Records for this exercise:
+--
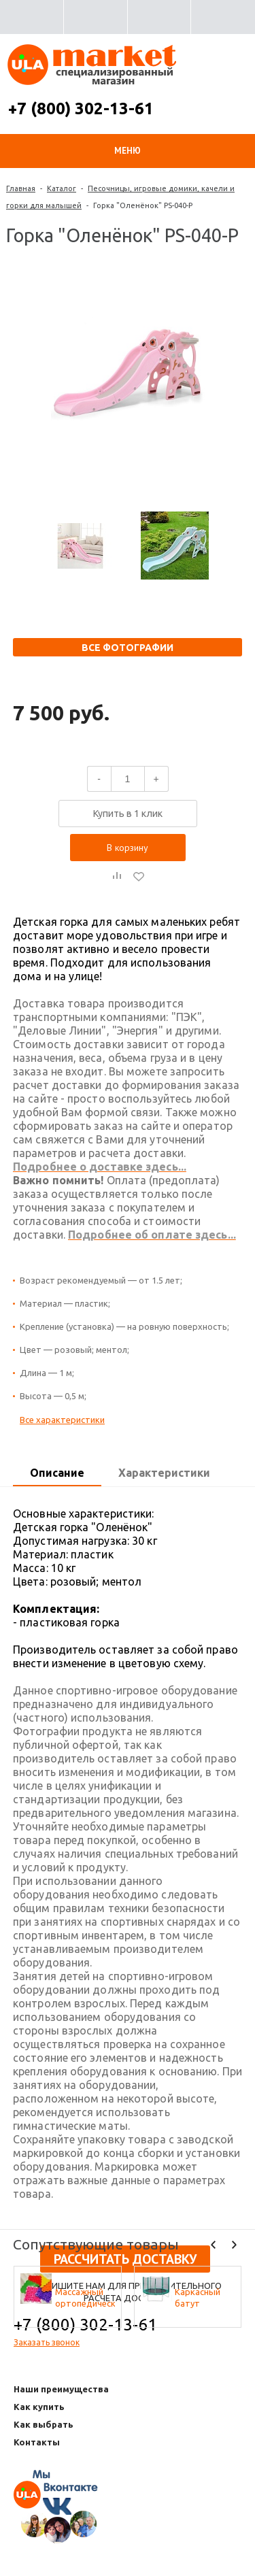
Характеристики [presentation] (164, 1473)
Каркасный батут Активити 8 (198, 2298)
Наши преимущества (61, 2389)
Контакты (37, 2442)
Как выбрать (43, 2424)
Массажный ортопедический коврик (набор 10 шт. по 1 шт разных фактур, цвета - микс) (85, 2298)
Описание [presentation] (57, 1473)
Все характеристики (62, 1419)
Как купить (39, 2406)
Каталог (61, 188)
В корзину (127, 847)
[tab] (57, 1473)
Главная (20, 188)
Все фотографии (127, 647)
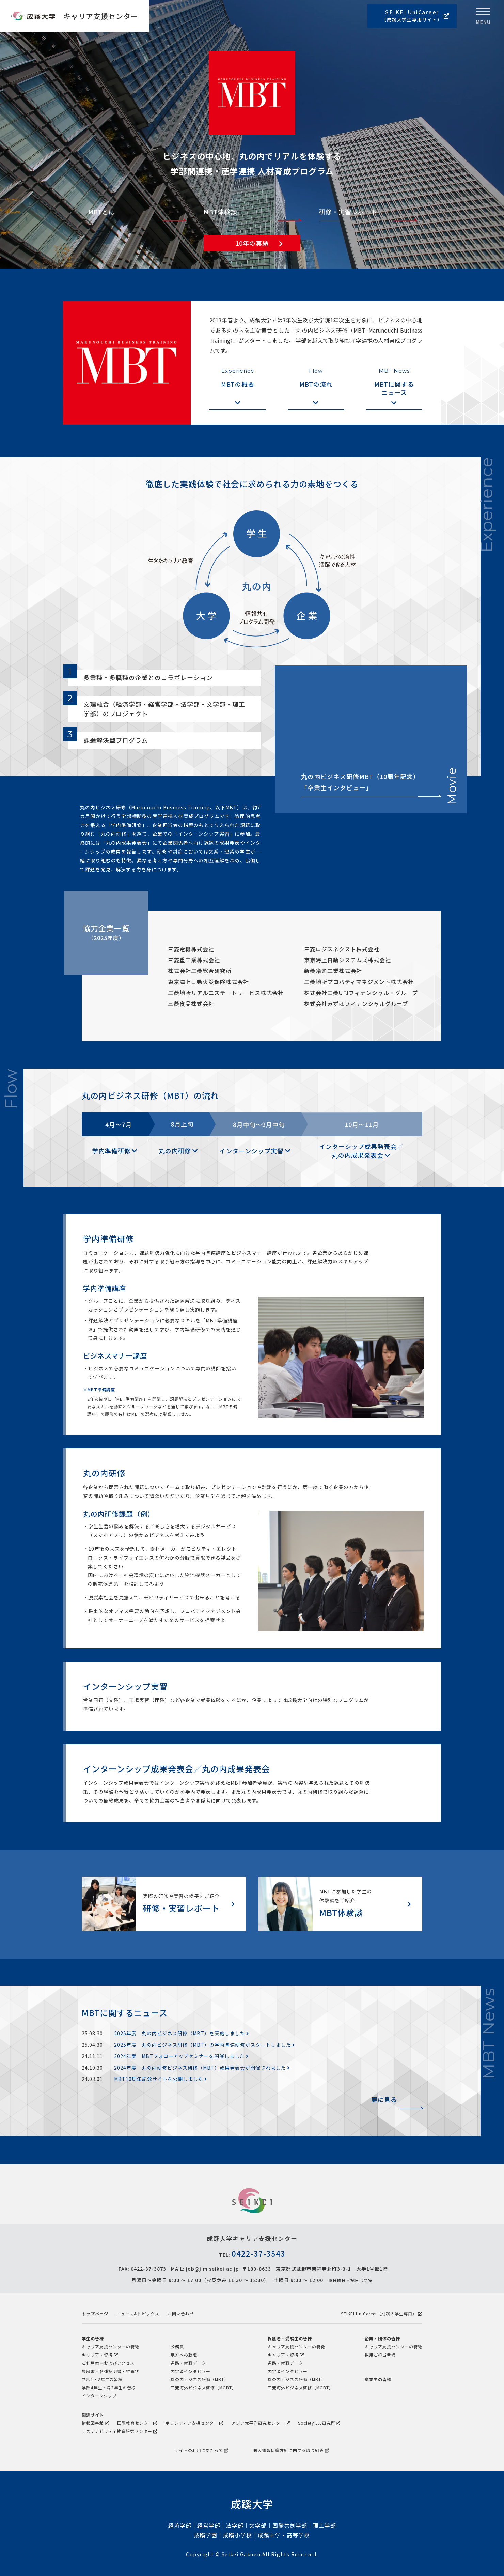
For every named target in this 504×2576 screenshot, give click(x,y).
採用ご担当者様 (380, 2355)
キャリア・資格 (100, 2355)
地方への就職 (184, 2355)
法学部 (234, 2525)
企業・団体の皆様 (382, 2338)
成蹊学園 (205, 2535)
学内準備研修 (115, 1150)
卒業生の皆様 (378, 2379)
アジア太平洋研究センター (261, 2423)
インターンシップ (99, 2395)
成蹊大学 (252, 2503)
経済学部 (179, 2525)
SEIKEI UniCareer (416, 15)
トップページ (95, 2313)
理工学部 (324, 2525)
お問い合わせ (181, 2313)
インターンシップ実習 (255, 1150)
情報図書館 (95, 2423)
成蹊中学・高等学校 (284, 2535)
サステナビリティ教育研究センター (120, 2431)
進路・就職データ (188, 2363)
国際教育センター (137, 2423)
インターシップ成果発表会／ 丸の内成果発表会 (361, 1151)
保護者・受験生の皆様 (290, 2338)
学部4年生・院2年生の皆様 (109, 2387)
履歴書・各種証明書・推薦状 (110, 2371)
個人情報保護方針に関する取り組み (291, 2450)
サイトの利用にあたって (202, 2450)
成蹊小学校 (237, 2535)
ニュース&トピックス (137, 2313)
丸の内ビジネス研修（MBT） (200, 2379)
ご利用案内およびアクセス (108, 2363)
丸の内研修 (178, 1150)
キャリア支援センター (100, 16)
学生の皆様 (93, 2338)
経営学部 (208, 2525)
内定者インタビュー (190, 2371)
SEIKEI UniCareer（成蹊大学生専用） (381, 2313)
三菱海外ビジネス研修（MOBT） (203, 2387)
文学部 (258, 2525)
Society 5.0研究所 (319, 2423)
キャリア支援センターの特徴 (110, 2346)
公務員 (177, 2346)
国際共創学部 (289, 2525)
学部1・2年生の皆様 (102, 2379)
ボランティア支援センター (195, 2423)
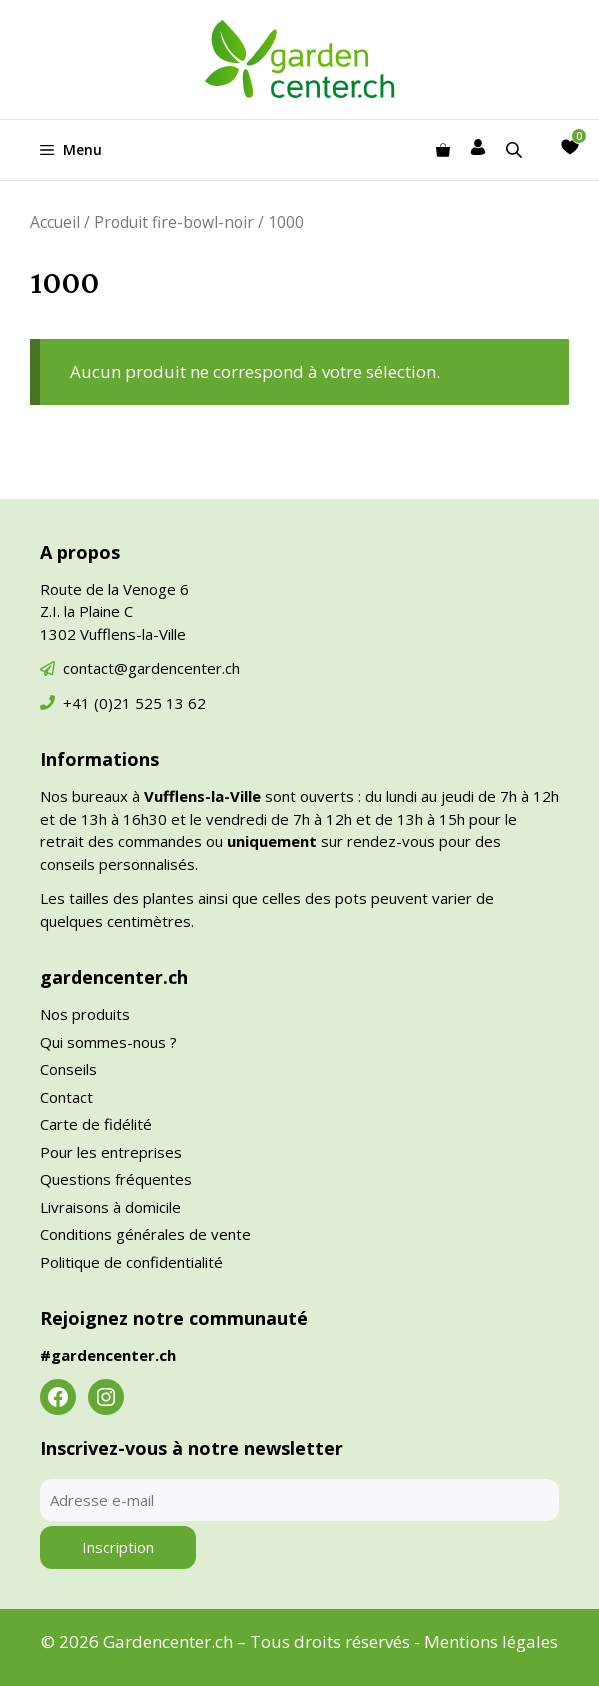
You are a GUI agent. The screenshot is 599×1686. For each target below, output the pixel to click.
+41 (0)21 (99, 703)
+--
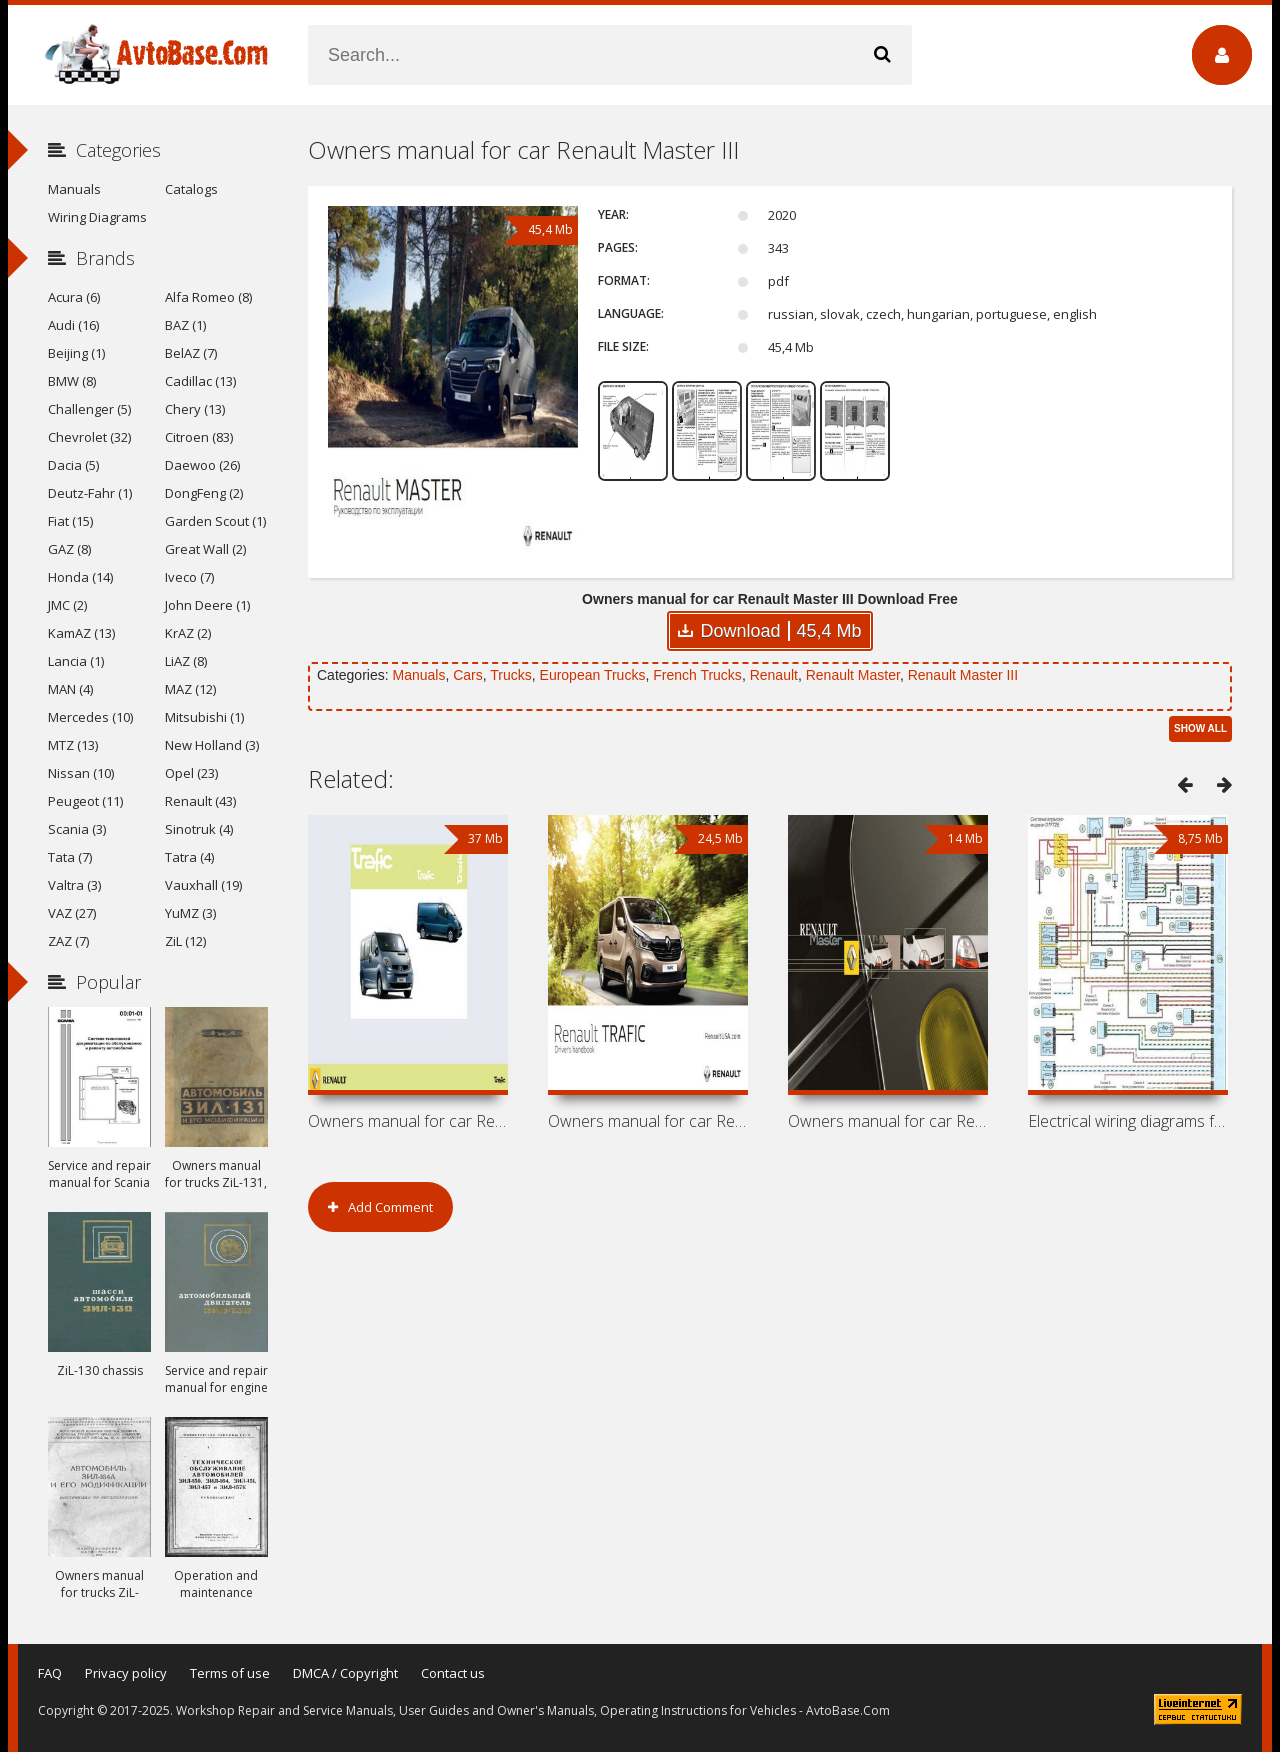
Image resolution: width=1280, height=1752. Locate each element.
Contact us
+--
Exercise objective:
Please rewrite the listing as a numbered list, from the line with "Наши преимущества (61, 2389)" to the line with "ボランティア支援センター (195, 2423)", both included. Leave out blank lines and pictures.

Response below:
1. Наши преимущества (61, 2389)
2. Контакты (37, 2442)
3. Как выбрать (43, 2424)
4. Массажный ортопедический коврик (набор 10 шт. по 1 шт разных фактур, цвета - микс) (85, 2298)
5. Описание [presentation] (57, 1473)
6. Все характеристики (62, 1419)
7. Как купить (39, 2406)
8. Каталог (61, 188)
9. В корзину (127, 847)
10. [tab] (57, 1473)
11. Главная (20, 188)
12. Все фотографии (127, 647)
13. For every named target in this 504×2576 screenshot, give click(x,y).
14. 採用ご担当者様 (380, 2355)
15. キャリア・資格 (100, 2355)
16. 地方への就職 (184, 2355)
17. 法学部 (234, 2525)
18. 企業・団体の皆様 (382, 2338)
19. 成蹊学園 (205, 2535)
20. 学内準備研修 (115, 1150)
21. 卒業生の皆様 (378, 2379)
22. アジア太平洋研究センター (261, 2423)
23. インターンシップ (99, 2395)
24. 成蹊大学 (252, 2503)
25. 経済学部 (179, 2525)
26. SEIKEI UniCareer (416, 15)
27. トップページ (95, 2313)
28. 理工学部 (324, 2525)
29. お問い合わせ (181, 2313)
30. インターンシップ実習 (255, 1150)
31. 情報図書館 (95, 2423)
32. 成蹊中学・高等学校 (284, 2535)
33. サステナビリティ教育研究センター (120, 2431)
34. 進路・就職データ (188, 2363)
35. 国際教育センター (137, 2423)
36. インターシップ成果発表会／ 丸の内成果発表会 (361, 1151)
37. 保護者・受験生の皆様 (290, 2338)
38. 学部4年生・院2年生の皆様 (109, 2387)
39. 履歴書・各種証明書・推薦状 (110, 2371)
40. 個人情報保護方針に関する取り組み (291, 2450)
41. サイトの利用にあたって (202, 2450)
42. 成蹊小学校 (237, 2535)
43. ニュース&トピックス (137, 2313)
44. 丸の内ビジネス研修（MBT） (200, 2379)
45. ご利用案内およびアクセス (108, 2363)
46. 丸の内研修 (178, 1150)
47. キャリア支援センター (100, 16)
48. 学生の皆様 (93, 2338)
49. 経営学部 (208, 2525)
50. 内定者インタビュー (190, 2371)
51. SEIKEI UniCareer（成蹊大学生専用） (381, 2313)
52. 三菱海外ビジネス研修（MOBT） (203, 2387)
53. 文学部 (258, 2525)
54. Society 5.0研究所 (319, 2423)
55. キャリア支援センターの特徴 (110, 2346)
56. 公務員 (177, 2346)
57. 国際共創学部 (289, 2525)
58. 学部1・2年生の皆様 (102, 2379)
59. ボランティア支援センター (195, 2423)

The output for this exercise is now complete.